[Data entries]
####

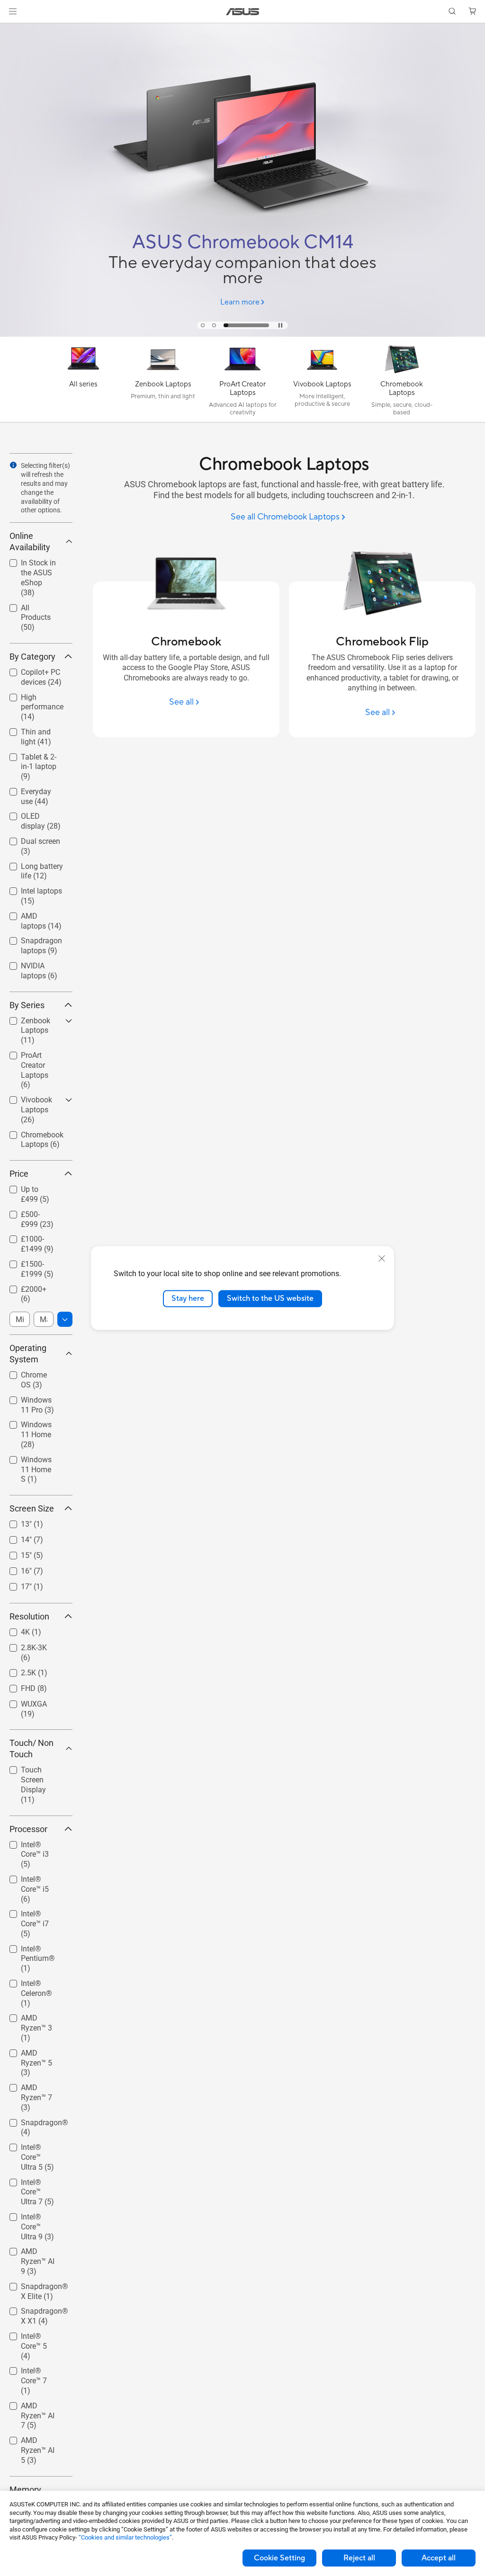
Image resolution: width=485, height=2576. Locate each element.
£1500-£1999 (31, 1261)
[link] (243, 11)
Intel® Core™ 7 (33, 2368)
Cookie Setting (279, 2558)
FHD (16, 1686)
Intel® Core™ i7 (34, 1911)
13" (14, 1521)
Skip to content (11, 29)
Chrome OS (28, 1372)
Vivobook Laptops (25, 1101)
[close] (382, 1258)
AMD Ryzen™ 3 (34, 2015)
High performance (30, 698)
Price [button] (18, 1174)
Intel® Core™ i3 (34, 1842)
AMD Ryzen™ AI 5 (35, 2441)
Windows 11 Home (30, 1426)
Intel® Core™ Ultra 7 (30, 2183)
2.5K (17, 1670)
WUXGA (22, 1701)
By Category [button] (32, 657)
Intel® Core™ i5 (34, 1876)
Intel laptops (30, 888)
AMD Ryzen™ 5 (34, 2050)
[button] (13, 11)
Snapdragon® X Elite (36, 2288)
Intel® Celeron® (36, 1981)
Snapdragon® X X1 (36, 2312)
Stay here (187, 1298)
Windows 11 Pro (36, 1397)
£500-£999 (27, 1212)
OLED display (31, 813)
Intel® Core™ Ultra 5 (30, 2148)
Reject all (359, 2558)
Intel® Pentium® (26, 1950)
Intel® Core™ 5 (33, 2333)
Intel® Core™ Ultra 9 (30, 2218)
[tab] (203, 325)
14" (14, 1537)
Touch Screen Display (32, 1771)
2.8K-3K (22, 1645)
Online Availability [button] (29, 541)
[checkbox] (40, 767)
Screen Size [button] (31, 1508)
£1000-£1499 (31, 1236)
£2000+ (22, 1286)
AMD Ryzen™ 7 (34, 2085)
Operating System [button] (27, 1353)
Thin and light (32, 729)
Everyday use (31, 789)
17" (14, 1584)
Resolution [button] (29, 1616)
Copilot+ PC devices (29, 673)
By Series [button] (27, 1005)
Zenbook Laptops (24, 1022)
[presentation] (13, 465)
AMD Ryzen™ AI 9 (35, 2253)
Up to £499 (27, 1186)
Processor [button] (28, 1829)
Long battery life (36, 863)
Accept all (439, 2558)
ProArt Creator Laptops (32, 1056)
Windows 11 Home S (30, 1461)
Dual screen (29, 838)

####

Problem to work on
All lines in the records with the string "Ryzen" should be copied out.

Response
AMD Ryzen™ 3 (34, 2015)
AMD Ryzen™ AI 5 (35, 2441)
AMD Ryzen™ 5 (34, 2050)
AMD Ryzen™ 7 (34, 2085)
AMD Ryzen™ AI 9 (35, 2253)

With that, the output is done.